INPUT FOR THIS TASK =>
-- Opening Marker --

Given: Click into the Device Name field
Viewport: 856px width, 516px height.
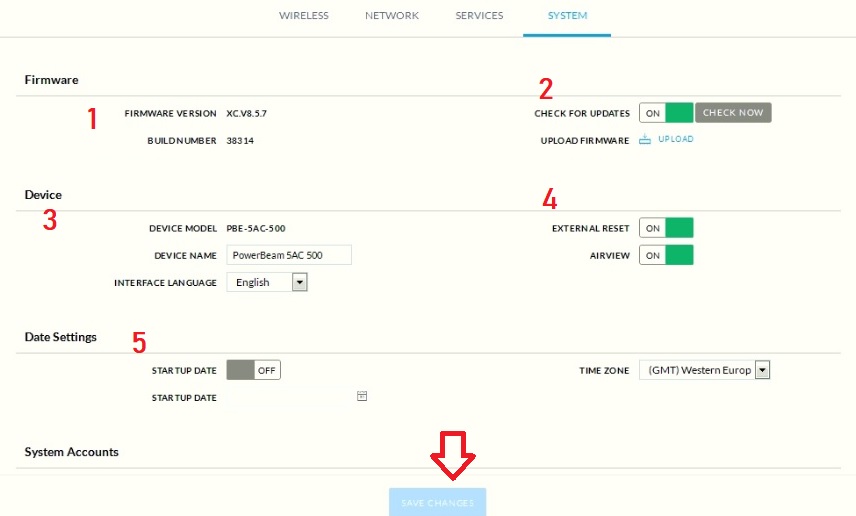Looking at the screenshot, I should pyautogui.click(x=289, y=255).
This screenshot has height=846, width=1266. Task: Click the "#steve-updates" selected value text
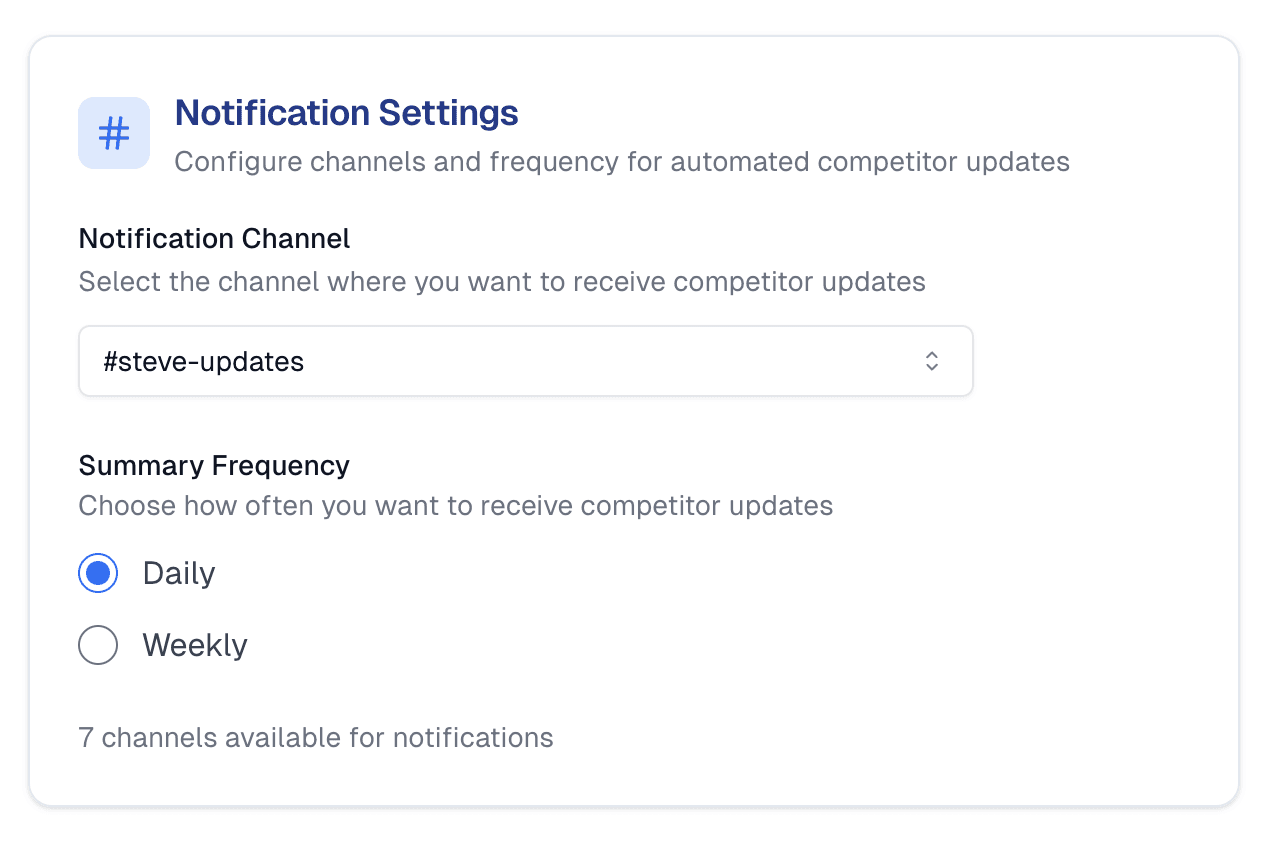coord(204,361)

-- Closing Marker --
-- Opening Marker --

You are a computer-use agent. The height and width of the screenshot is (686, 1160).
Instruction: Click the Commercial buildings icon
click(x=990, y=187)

-- Closing Marker --
-- Opening Marker --

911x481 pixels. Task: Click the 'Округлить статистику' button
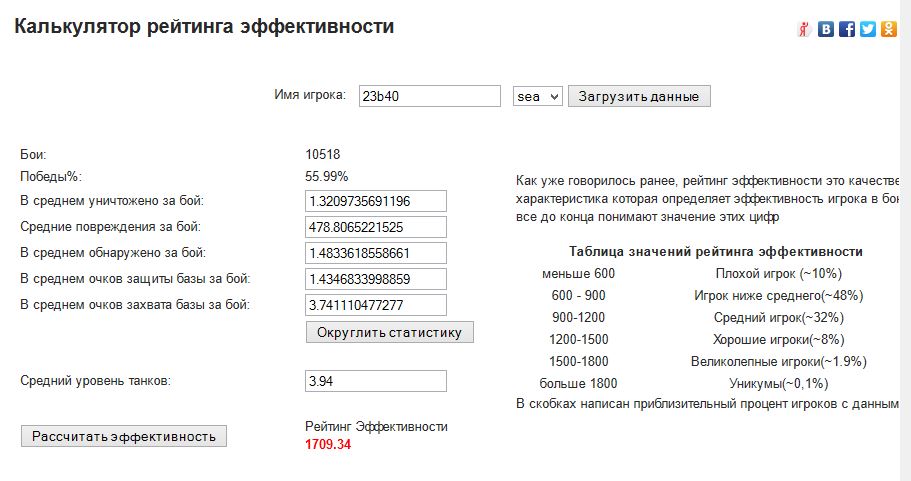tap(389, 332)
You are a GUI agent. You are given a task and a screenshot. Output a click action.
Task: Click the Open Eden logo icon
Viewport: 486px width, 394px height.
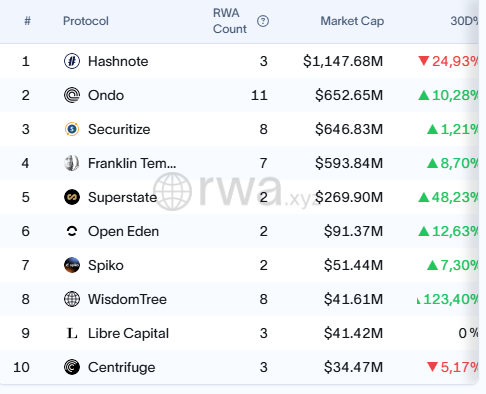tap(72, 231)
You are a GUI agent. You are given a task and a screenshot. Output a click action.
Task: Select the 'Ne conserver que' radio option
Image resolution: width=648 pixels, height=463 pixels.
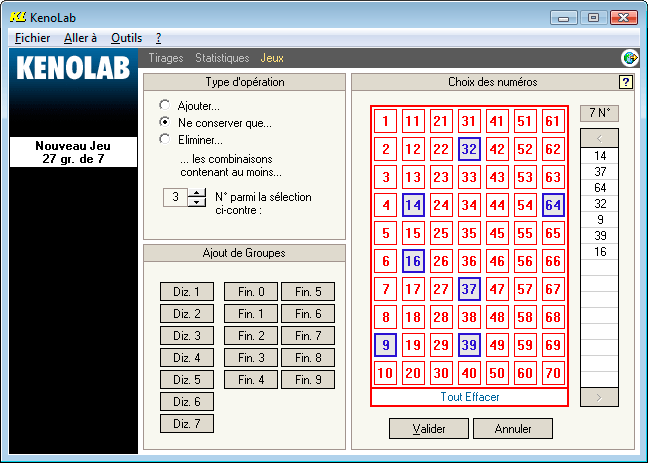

-- Closing Marker --

TASK TO CARRY OUT => Write down, word for word, the lines above from the one containing "Task: Select the" through the one containing "Image resolution: width=648", both ends included.

SOLUTION FOR THIS PROBLEM =>
Task: Select the 'Ne conserver que' radio option
Image resolution: width=648 pixels, height=463 pixels.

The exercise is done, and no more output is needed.